§ EXERCISE INSTRUCTIONS:
- 1) In the piece on therapists' duty to protect, why does Steven Kenny Hoge consider the approach "If the patient makes a threat, the therapist takes action" realistic? Answer in one to three sentences.
- 2) Go on with the piece on therapists' duty to protect, starting after its final sentence.

Psychiatry, particularly community psychiatry, involves dealing with risk. There is a balance: you must keep patient information confidential. particularly in therapy, where you will be talking about fantasies, ideas you dislike, and very personal and private events in your life. However, there is a limit, and generally that is if someone threatens a particular person.
A general duke of a subgroup of people — men, or whites — does not count. It has to pe a particular person. A particular event, a particular time.
However, some lawyers want to make therapists responsible in retrospect for a more general threat. The APA is getting involved, and here with good reason.
The case, Rosen v. Regents of the UCLA, arose when Damon Thompson, a student treated by UCLA’s counseling service, attacked and stabbed a fellow student, Katherine Rosen.
Under California law, a therapist has a “duty to protect” a potential victim if the patient makes a reasonably identifiable threat to harm a specific person.
“If the patient makes a threat, the therapist takes action,” said forensic psychiatrist Steven Kenny Hoge, M.D., chair of APA’s Council on Psychiatry and the Law. This approach is realistic, given that prediction of specific violent acts remains an uncertain art, he said.
The therapist also can use information given by third parties, like a patient’s family, as the source for a warning, said Hoge. The duty is discharged by informing the intended victim and/or law enforcement officials.
However, according to testimony in the original trial, Thompson made no such identifiable threats or even indicated any intention to commit violence to his therapist, Nicole Green, Ph.D.
Rosen sued Green and the university and the trial judge agreed, stating that Green “may have voluntarily assumed the duty” to protect Rosen simply by providing Thompson with mental health care. Rosen’s lawyers, in essence, now argue that the overall behavior of the patient rather than a specific threat should be taken as “communication” of a threat, placing liability onto the therapist.
The judge also said that the immunity clause of the relevant California statute—which rules out monetary liability or even any “cause of action” against a therapist without a specific threat—did not apply in this case.
The judgment in favor of Rosen was overturned on appeal, but Rosen has now appealed to the Supreme Court of California.

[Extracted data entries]
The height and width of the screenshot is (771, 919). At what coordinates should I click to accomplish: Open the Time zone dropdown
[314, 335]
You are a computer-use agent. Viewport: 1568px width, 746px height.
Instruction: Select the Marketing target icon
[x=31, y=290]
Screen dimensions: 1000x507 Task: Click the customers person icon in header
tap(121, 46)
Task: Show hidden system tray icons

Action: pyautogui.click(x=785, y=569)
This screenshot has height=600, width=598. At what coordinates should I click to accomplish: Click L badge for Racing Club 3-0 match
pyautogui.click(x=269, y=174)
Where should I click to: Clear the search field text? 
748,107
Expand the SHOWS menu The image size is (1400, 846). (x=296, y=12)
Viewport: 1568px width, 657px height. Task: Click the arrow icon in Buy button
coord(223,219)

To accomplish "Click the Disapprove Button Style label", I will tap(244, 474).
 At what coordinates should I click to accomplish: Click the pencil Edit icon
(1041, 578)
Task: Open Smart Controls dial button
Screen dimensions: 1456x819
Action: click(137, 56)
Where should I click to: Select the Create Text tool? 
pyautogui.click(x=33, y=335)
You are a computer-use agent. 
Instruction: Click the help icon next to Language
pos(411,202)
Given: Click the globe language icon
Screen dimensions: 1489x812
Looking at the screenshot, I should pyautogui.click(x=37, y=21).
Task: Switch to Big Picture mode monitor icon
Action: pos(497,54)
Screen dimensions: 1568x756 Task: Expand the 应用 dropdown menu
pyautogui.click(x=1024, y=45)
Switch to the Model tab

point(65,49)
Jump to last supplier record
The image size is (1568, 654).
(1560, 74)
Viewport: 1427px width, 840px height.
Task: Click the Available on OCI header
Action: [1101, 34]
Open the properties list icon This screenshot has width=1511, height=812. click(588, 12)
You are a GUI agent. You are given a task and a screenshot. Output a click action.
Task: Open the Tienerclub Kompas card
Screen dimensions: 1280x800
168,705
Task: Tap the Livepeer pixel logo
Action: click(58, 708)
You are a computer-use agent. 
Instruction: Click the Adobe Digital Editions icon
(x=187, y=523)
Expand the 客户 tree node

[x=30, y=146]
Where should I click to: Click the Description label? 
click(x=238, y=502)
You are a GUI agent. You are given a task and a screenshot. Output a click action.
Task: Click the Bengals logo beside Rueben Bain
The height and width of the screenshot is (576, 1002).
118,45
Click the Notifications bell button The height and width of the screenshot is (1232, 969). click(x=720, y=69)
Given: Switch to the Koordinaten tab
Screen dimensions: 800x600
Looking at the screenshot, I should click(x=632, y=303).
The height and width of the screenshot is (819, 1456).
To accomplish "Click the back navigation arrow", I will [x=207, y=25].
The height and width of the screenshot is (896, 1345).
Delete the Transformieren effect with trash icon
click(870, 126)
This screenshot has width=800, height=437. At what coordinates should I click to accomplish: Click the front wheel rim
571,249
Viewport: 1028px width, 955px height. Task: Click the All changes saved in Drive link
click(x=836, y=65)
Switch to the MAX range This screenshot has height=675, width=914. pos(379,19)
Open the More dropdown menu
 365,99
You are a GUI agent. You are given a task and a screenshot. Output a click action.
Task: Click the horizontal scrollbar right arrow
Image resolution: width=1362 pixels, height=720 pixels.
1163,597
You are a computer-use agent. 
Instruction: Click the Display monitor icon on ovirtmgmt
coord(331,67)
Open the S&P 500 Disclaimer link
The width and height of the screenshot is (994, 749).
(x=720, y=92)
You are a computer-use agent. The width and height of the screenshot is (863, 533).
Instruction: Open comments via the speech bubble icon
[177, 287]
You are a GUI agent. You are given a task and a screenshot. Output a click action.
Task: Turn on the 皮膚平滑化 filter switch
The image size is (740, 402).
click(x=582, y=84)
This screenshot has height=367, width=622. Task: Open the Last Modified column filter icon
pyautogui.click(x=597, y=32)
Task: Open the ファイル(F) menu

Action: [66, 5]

§ WRITTEN RESPONSES:
- 1) Hoge considers the approach realistic because predicting specific violent acts remains an uncertain art.

- 2)
“APA usually gets involved with cases when they rise above the state level, but this case had the potential to have national significance so we got involved now,” said Marvin Swartz, M.D., a professor of psychiatry and behavioral sciences at Duke University School of Medicine and chair of APA’s Committee on Judicial Action. “If the plaintiff prevails, it could have a chilling effect on the field of psychiatry because it would eliminate any expectation of confidentiality in the therapeutic relationship.”
When something goes horribly wrong (and this did go horribly wrong) there is always a question of utu: retribution. People want another to take the blame. Lawyers get involved: many lawyers will go where a weasel would not.
The reality is that there is a balance between confidentiality and keeping the public safe. There is a balance between autonomy (letting people do what they want to) and keeping he person (or others) safe. The law and society swings.
Blut these very swings have consequences. If you want a safe space, you have to accept that there will be large psychiatric hospitals and larger jails, with people held because of a general fear of their risk. You have to accept that others may consider your beliefs threatening, or hold you to the same standard you hold others to.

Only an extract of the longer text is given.